In modern (?) sound systems, gold is often used for contacts and in audio cables because the superior conductivity of gold over copper means that you get a clearer signal transmitted. So, good quality sound may have appeared much earlier, and if there was enough of the material for industrial power transmission and distribution, it would mean that we get a lot more power into homes for less generation. In the end, the difference may only be marginal but in scalable applications like maglev trains, this may make them viable at an earlier stage of development.
It's also possible that naturally occurring superconductors may speed up nuclear research, particularly in the space of fusion reactions given that superconducters are an integral component of the magnetic containment systems used in fusion research today.

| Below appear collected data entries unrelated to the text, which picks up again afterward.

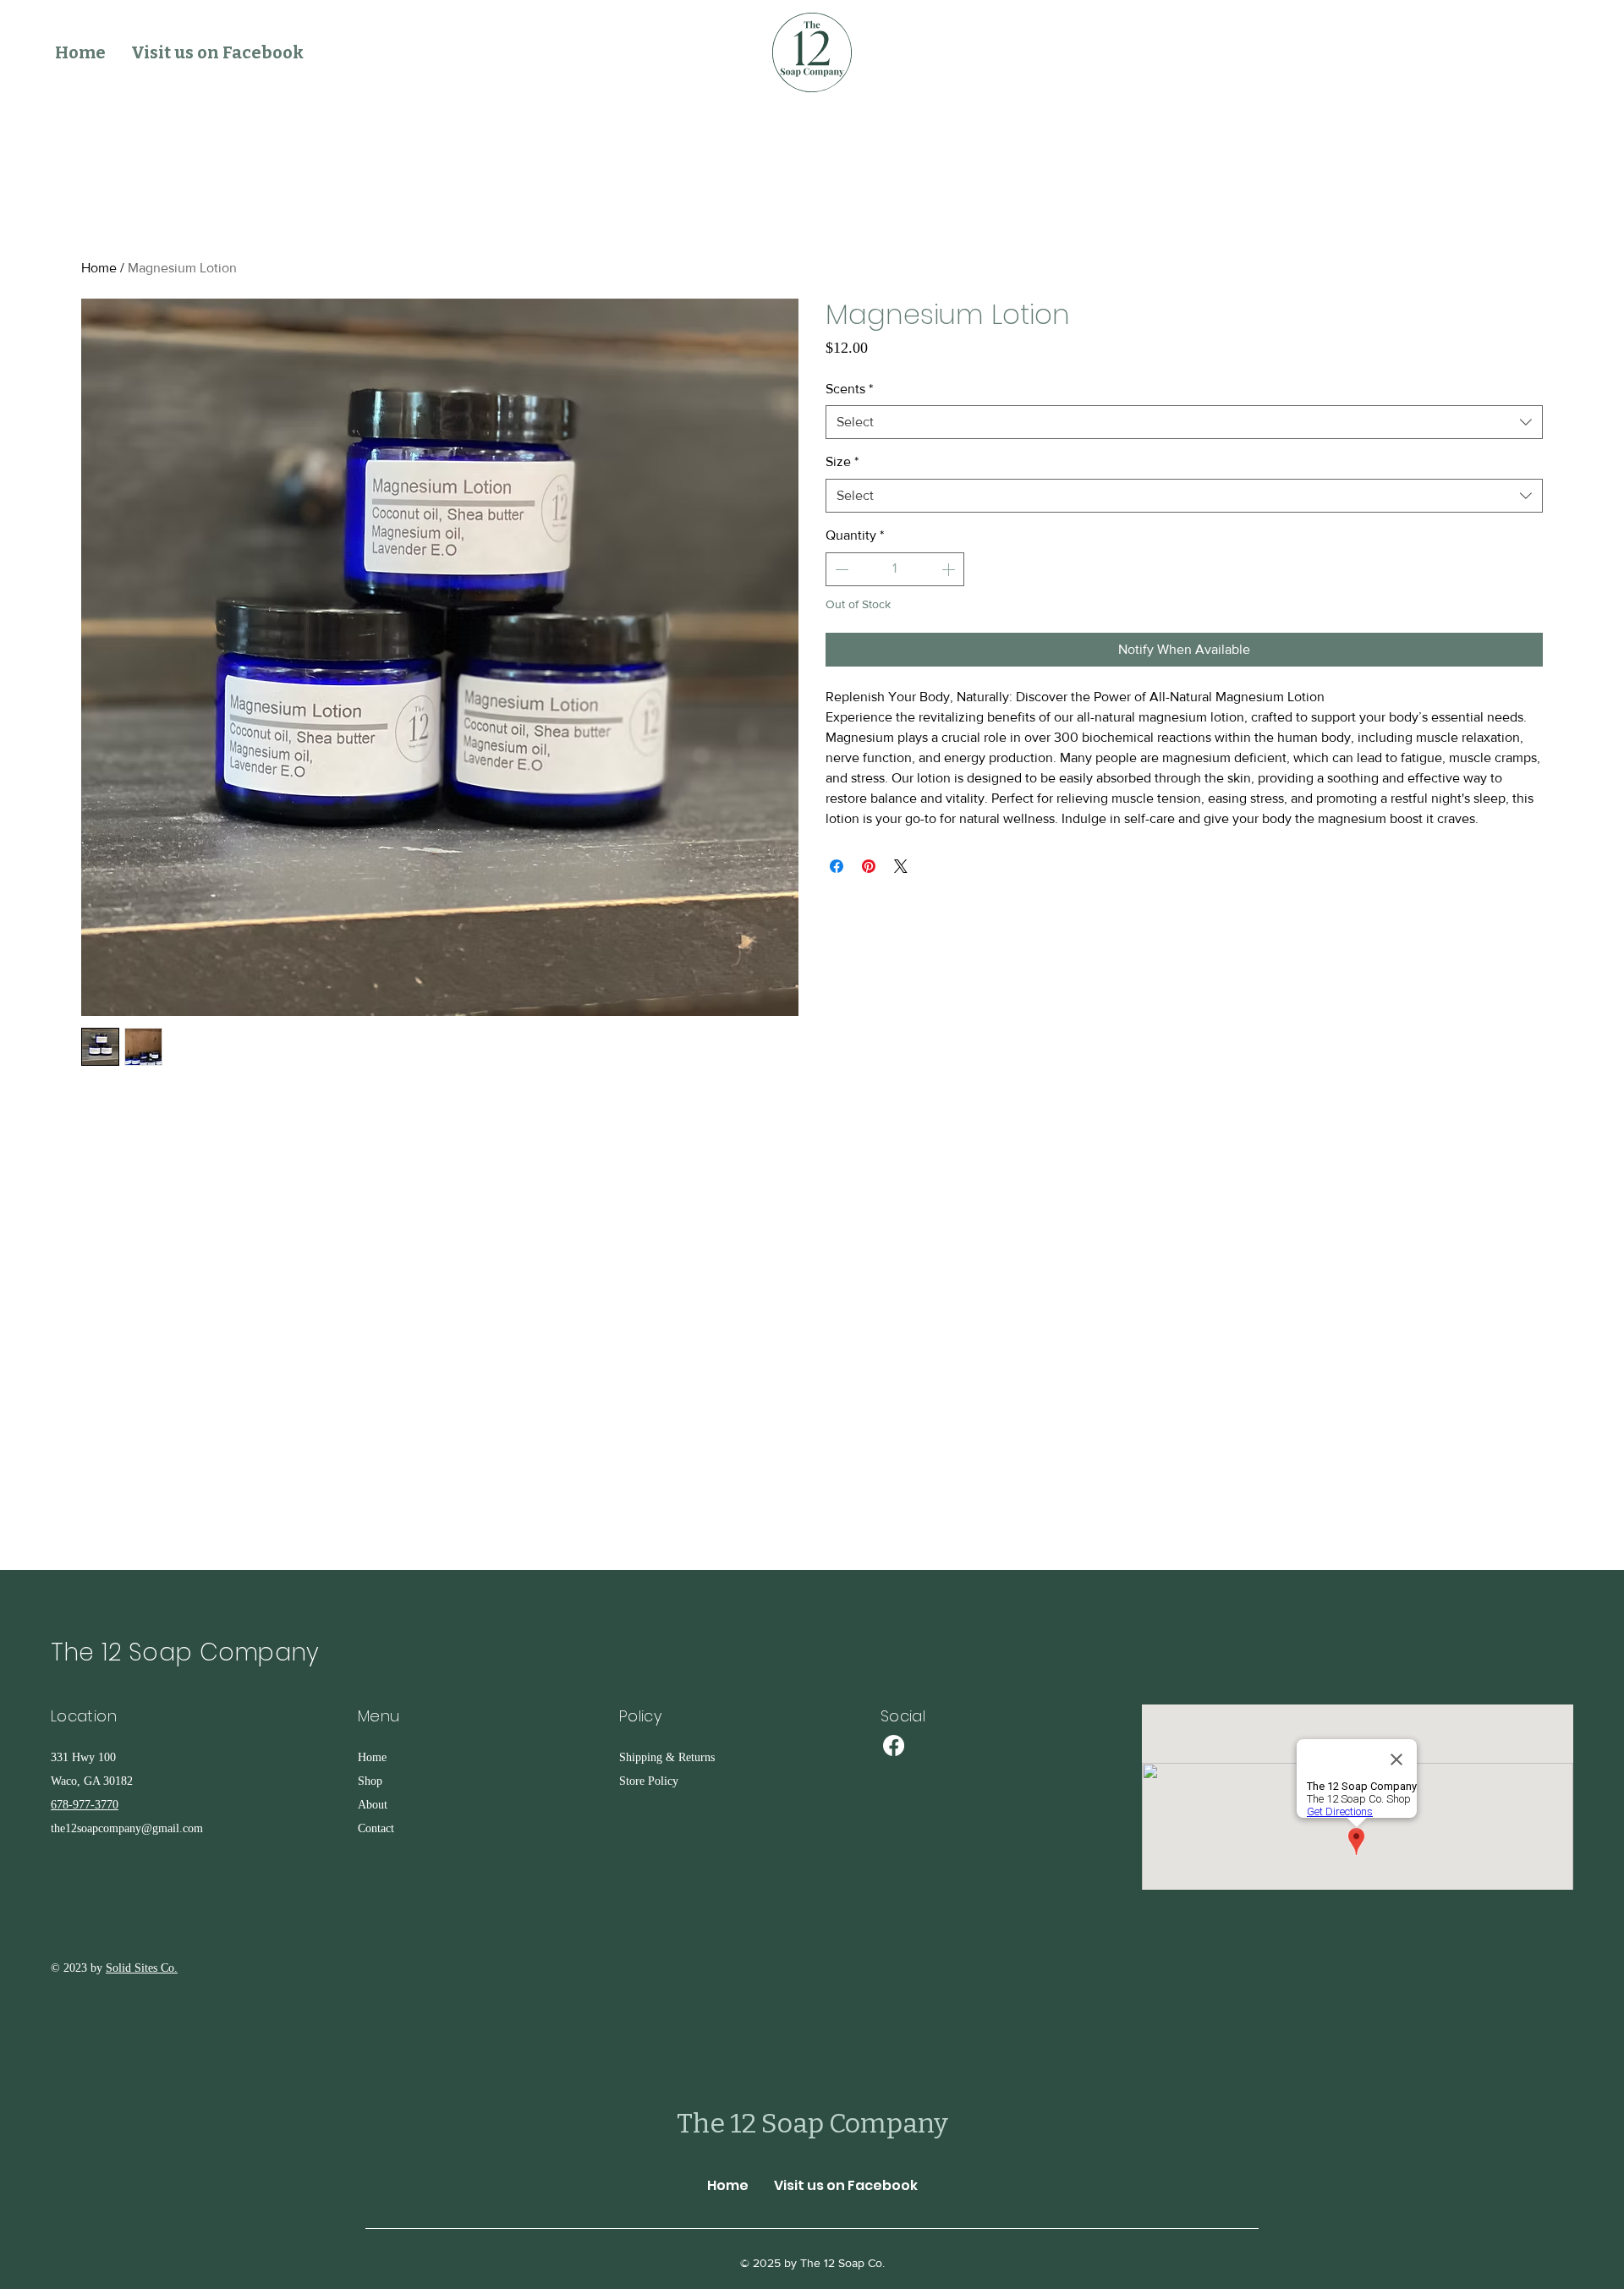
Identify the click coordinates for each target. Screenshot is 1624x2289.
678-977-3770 (84, 1804)
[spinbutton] (895, 569)
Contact (376, 1828)
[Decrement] (840, 569)
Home (99, 268)
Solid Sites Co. (142, 1968)
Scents (849, 389)
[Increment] (950, 569)
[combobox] (1184, 422)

If we are getting really speculative, it could have also revolutionised the work that Nicola Tesla was doing in wireless power transmission; even if wireless transmission proved inefficient by comparison to superconductor wires, having the power feed into a superconducting circuit would also mean that the amount of power that had to be received would have been lower for the same result, making it more viable as well.
Computers may have benefited also from being able to feed a proportionally lower volume of current into the chip because one doesn't have to account for resistance in feeding the circuit. This may have made it possible for Moore's Law to work in (say) 12 months instead of 18, at least for a time.

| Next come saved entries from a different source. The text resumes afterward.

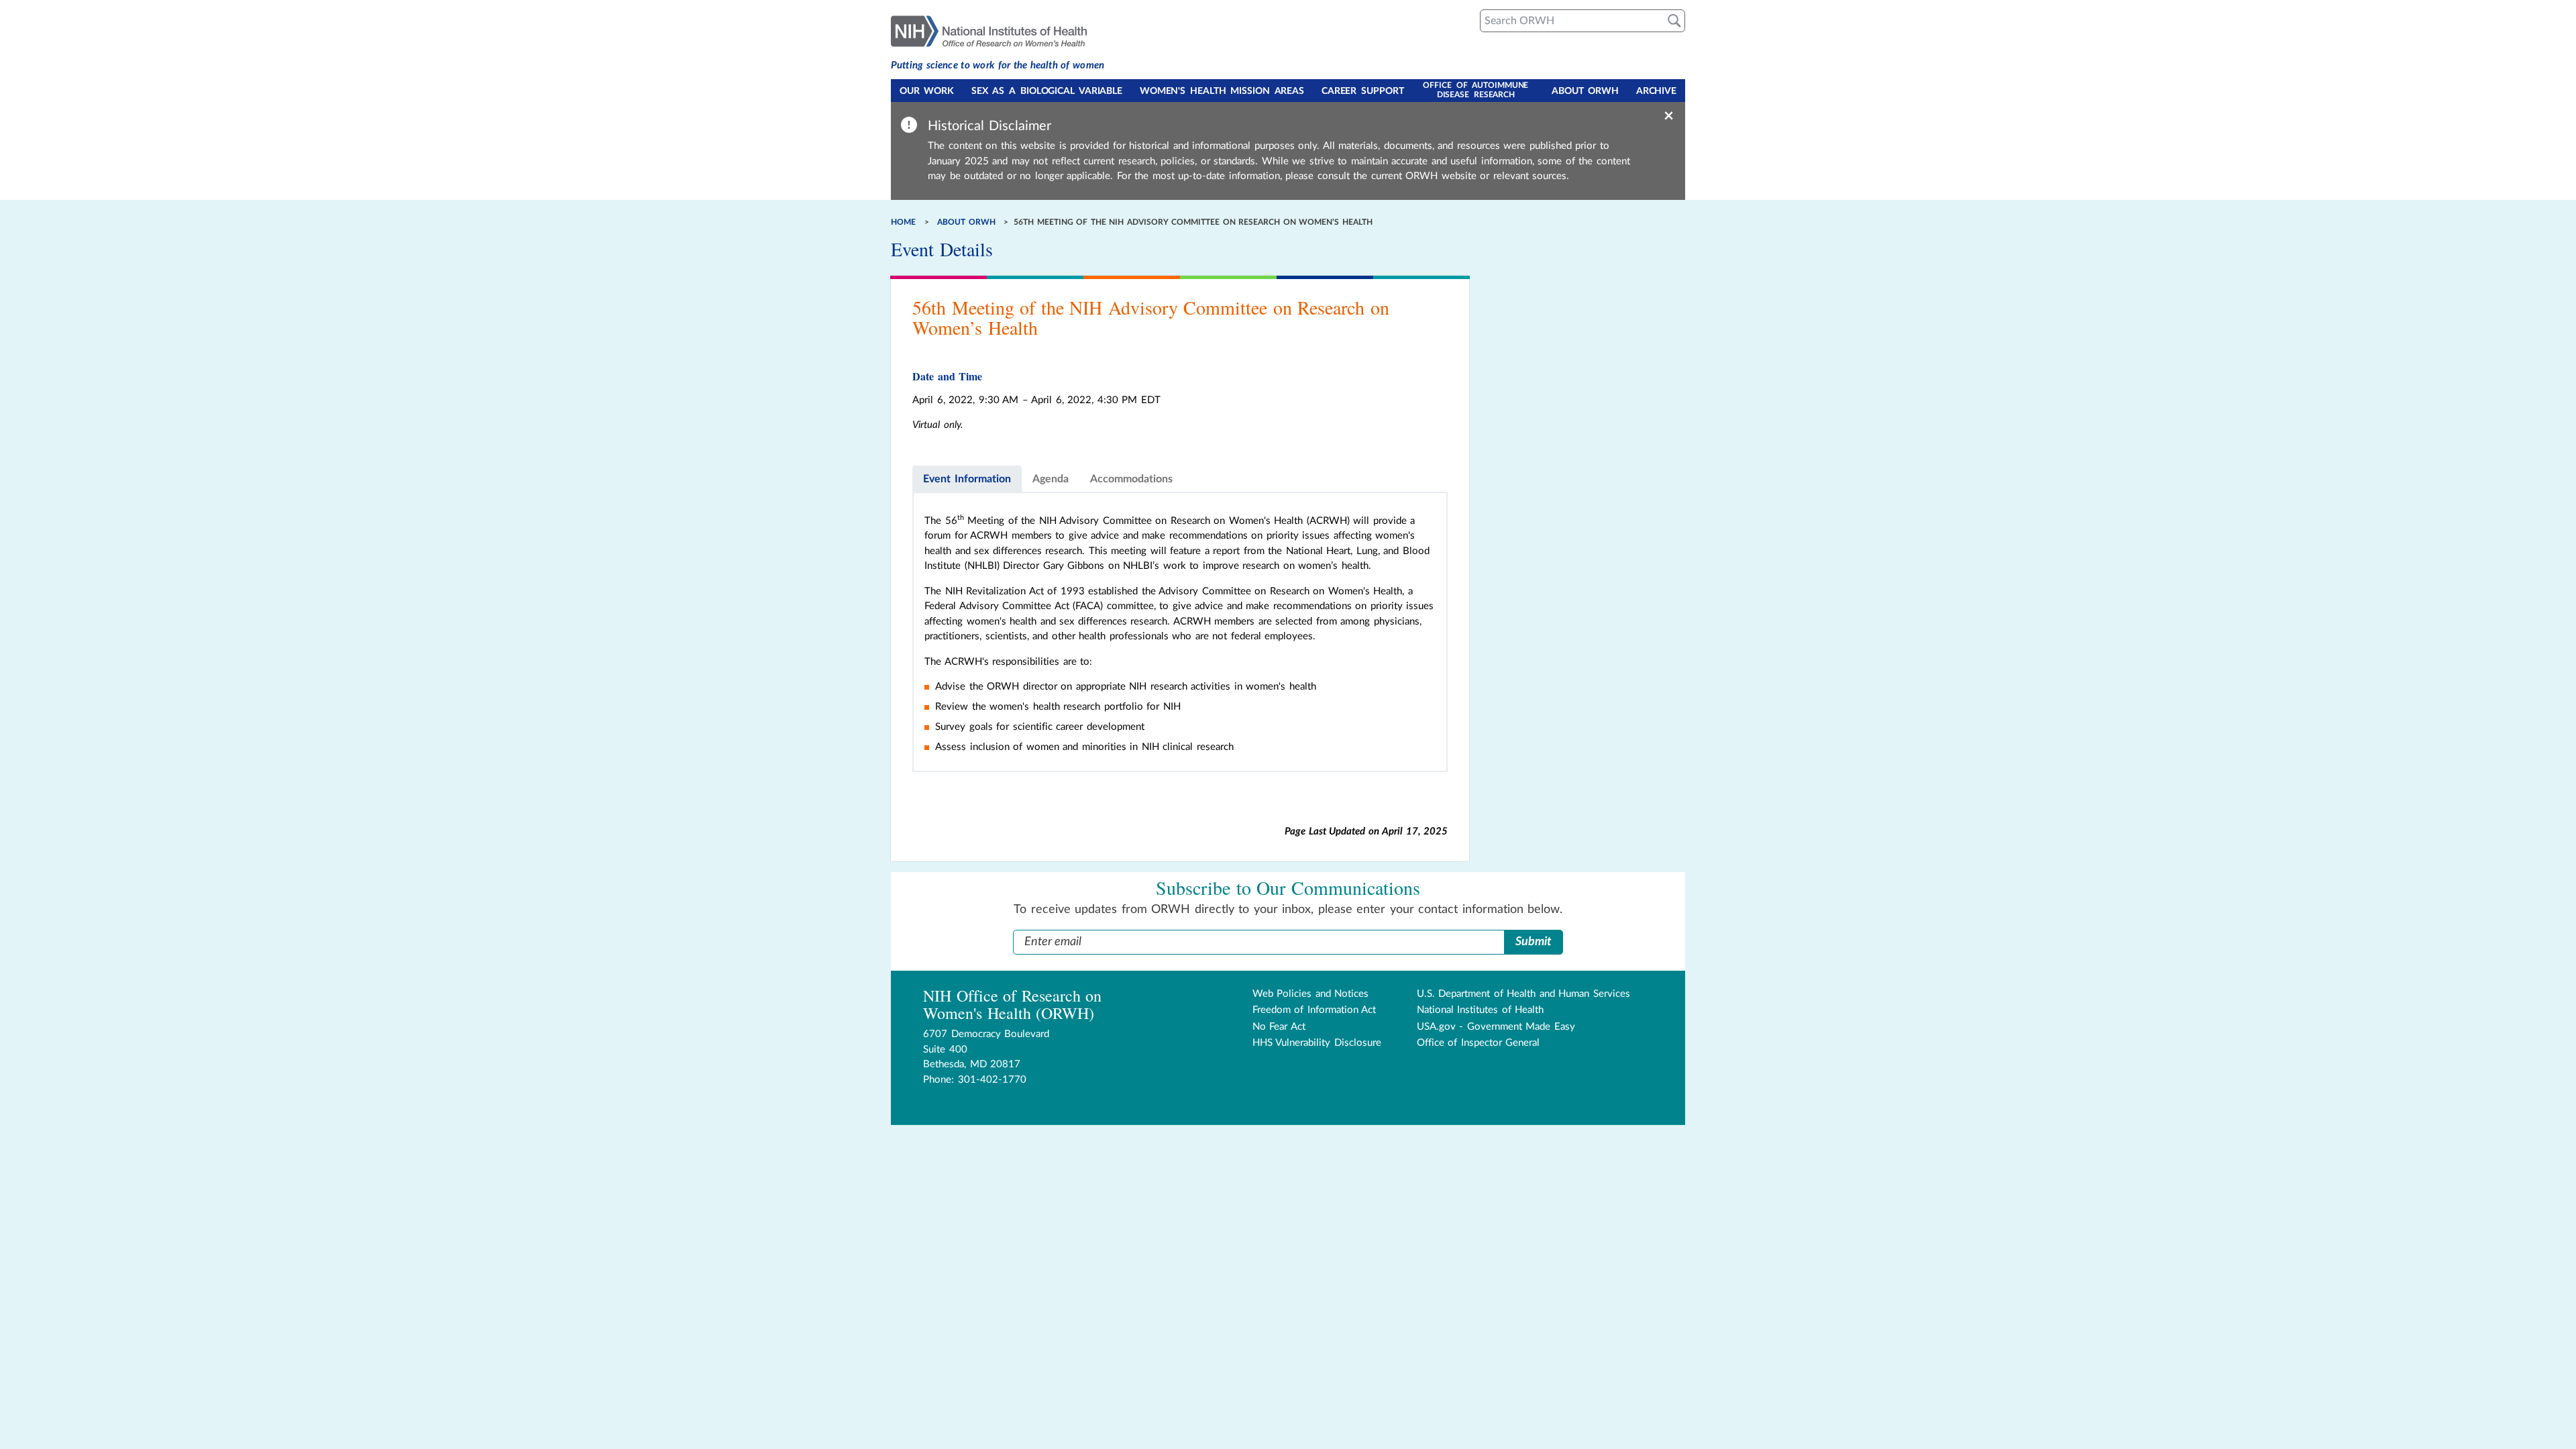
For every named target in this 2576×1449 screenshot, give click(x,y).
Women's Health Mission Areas (1222, 91)
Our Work (927, 91)
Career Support (1363, 91)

Of course, all this is dependent on the usefulness of the material in terms of flexibility, malleability et al. The one advantage of copper in that regard is its ability to withstand being bent and flexed; a brittle superconductor may not be as useful in things like power cords, so the physical attributes of the superconductor would also play a significant factor in its relative usefulness.
That said, a naturally occurring, flexible room temperature superconductor available in quantities similar to copper would have been extremely useful in a post-Maxwellian era.